Statistics for ML #99 — Causal Inference: DAGs, Do-Calculus
Published:
Causal Inference: DAGs, Do-Calculus
| Post #99/100 in the Statistics for ML series — Md Salek Miah | Statistician & ML Researcher | SUST, Bangladesh. |
Causal Inference moves beyond correlation to answer: “Does X cause Y?” This is the central question in public health policy.
DAGs (Directed Acyclic Graphs)
A DAG encodes causal assumptions. Arrows represent direct causal effects. Used to identify confounders, mediators, and colliders.
Tools: Dagitty (web-based), dagitty R package — used in our DHS research for confounder selection.

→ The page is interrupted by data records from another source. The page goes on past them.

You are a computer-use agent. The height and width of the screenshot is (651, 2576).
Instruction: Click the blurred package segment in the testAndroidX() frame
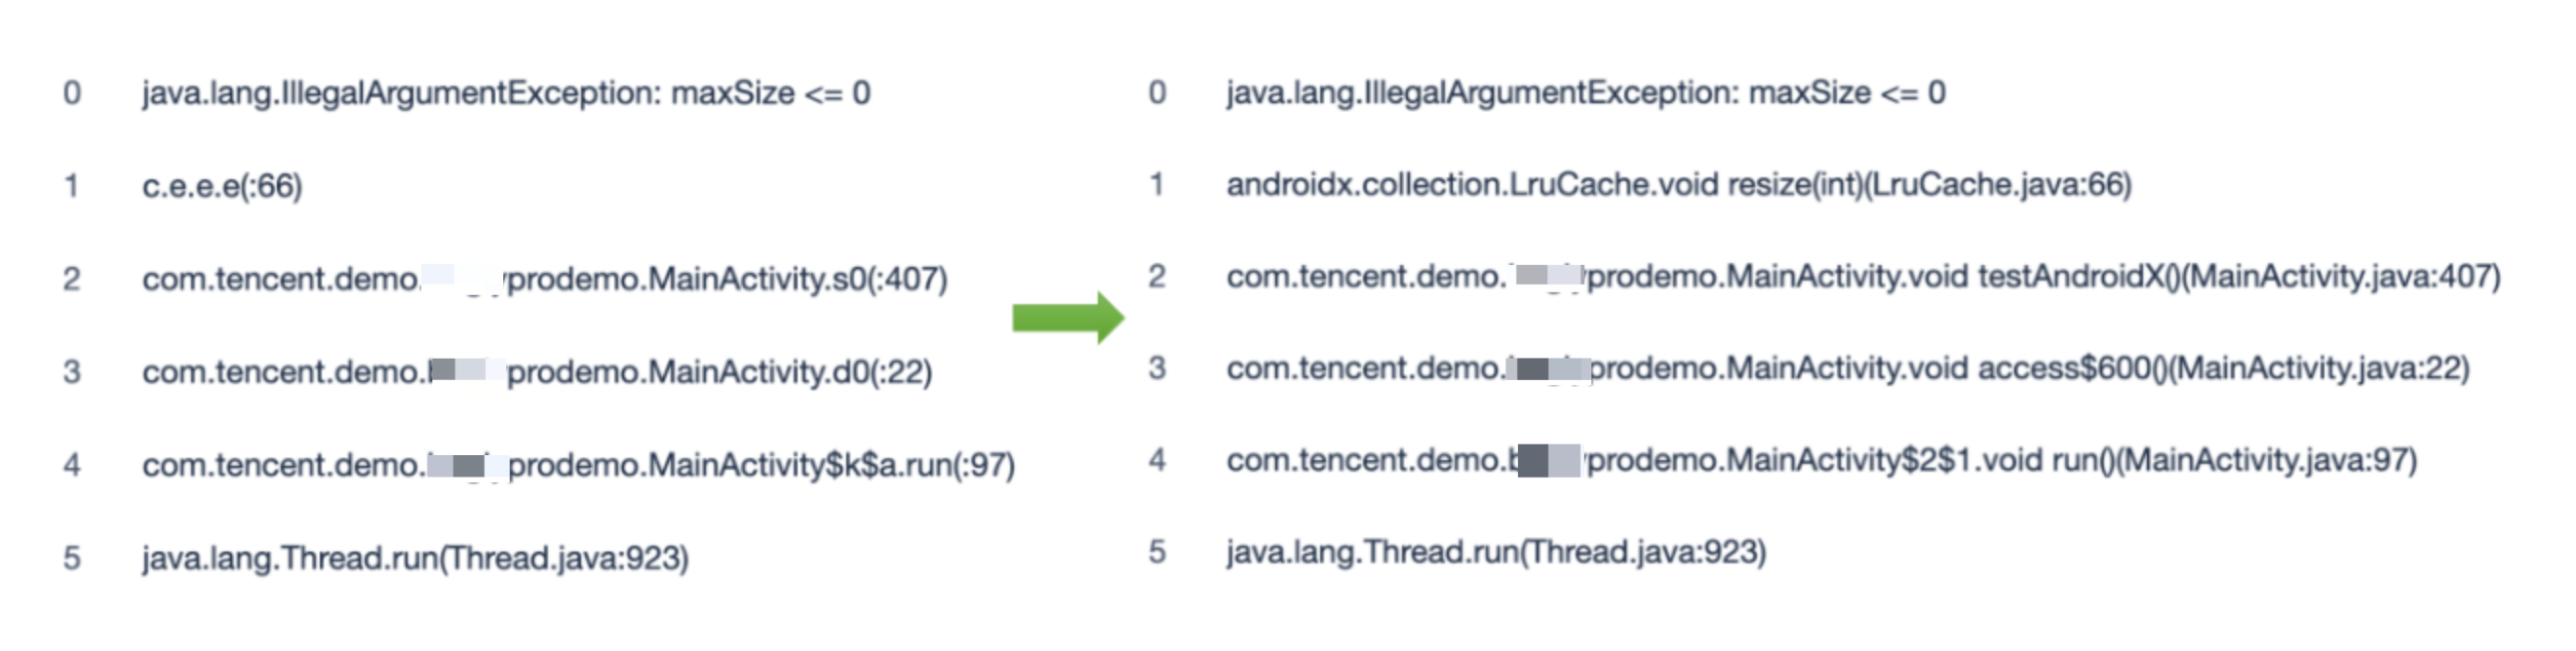[x=1546, y=276]
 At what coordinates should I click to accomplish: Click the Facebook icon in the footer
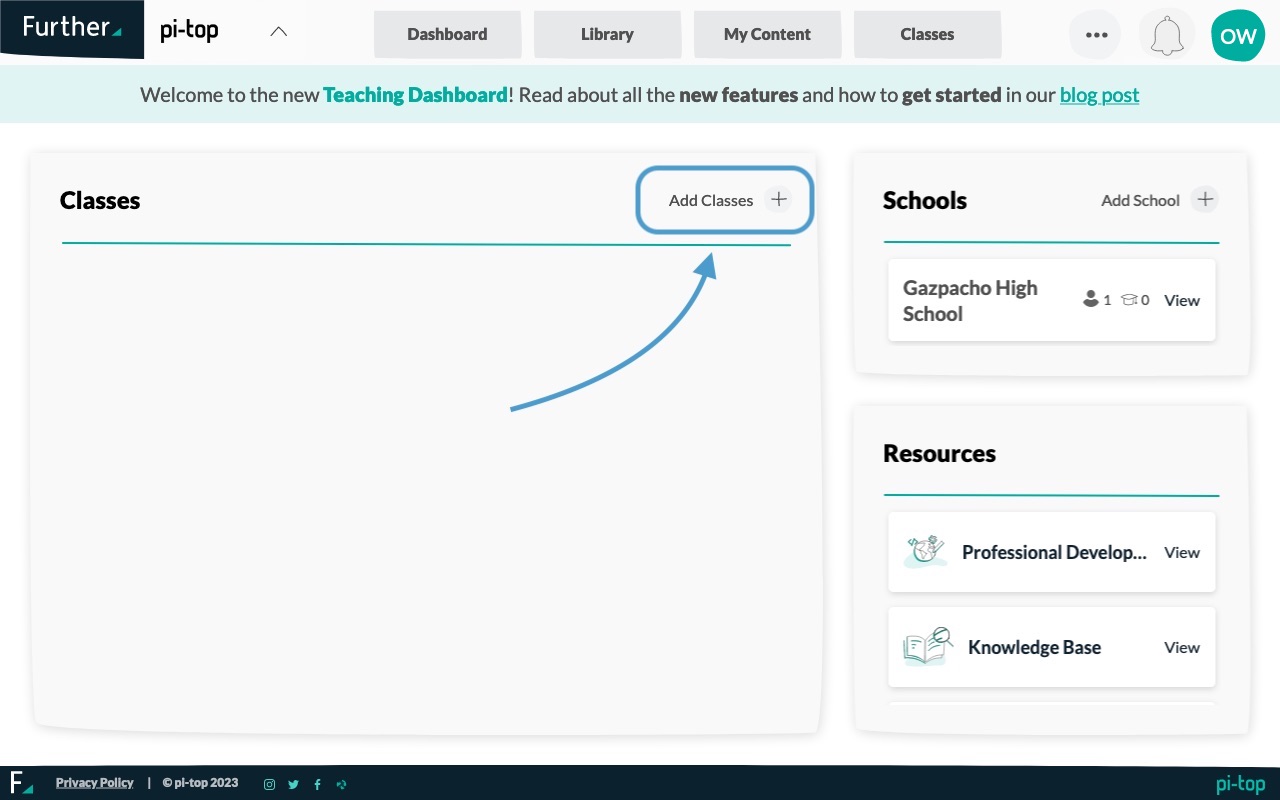[x=317, y=784]
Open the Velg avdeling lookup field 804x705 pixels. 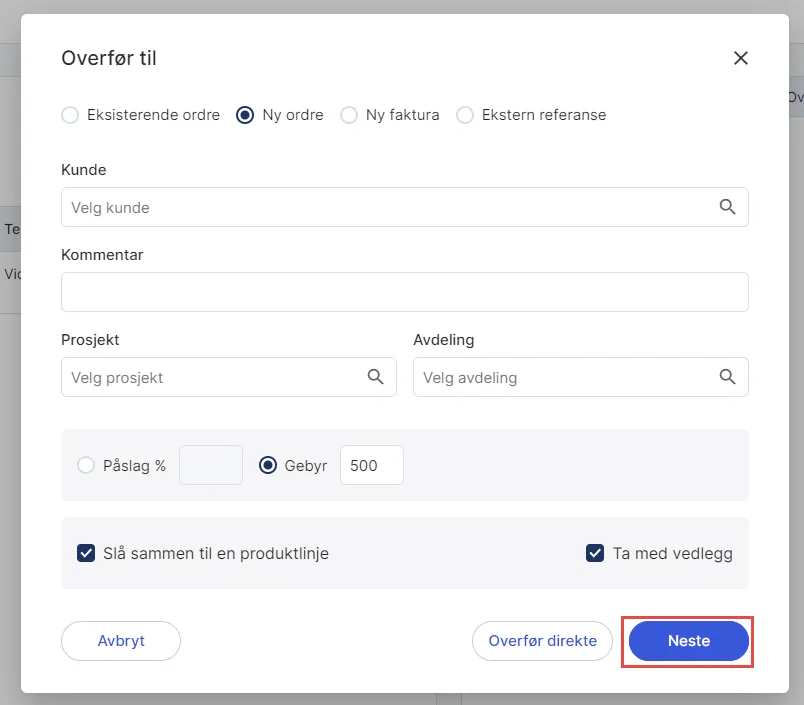565,377
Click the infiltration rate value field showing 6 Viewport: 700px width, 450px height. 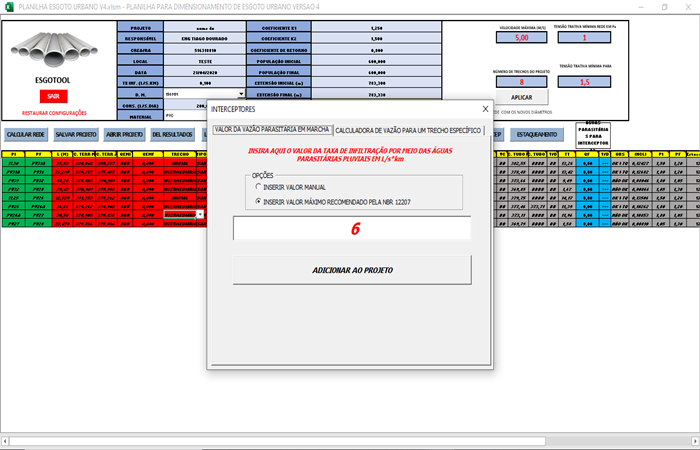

Do-Calculus (Pearl’s Framework)
\(P(Y | do(X=x)) \neq P(Y | X=x)\)
The do-operator represents intervening to set X, vs observing X.
Key Concepts
| Concept | Description | Example |
|---|---|---|
| Confounder | Causes both X and Y | Wealth → ANC visits AND delivery location |
| Mediator | On causal path X→M→Y | ANC → knowledge → SBA |
| Collider | Caused by both X and Y | Conditioning on collider opens non-causal path |
library(dagitty)
library(ggdag)
# DAG for SBA research
dag <- dagitty('dag {
Wealth -> ANC_visits
Wealth -> SBA
ANC_visits -> SBA
Education -> Wealth
Education -> SBA
Rural -> ANC_visits
Rural -> SBA
}')
# Find minimal adjustment set for ANC -> SBA
adjustmentSets(dag, exposure="ANC_visits", outcome="SBA")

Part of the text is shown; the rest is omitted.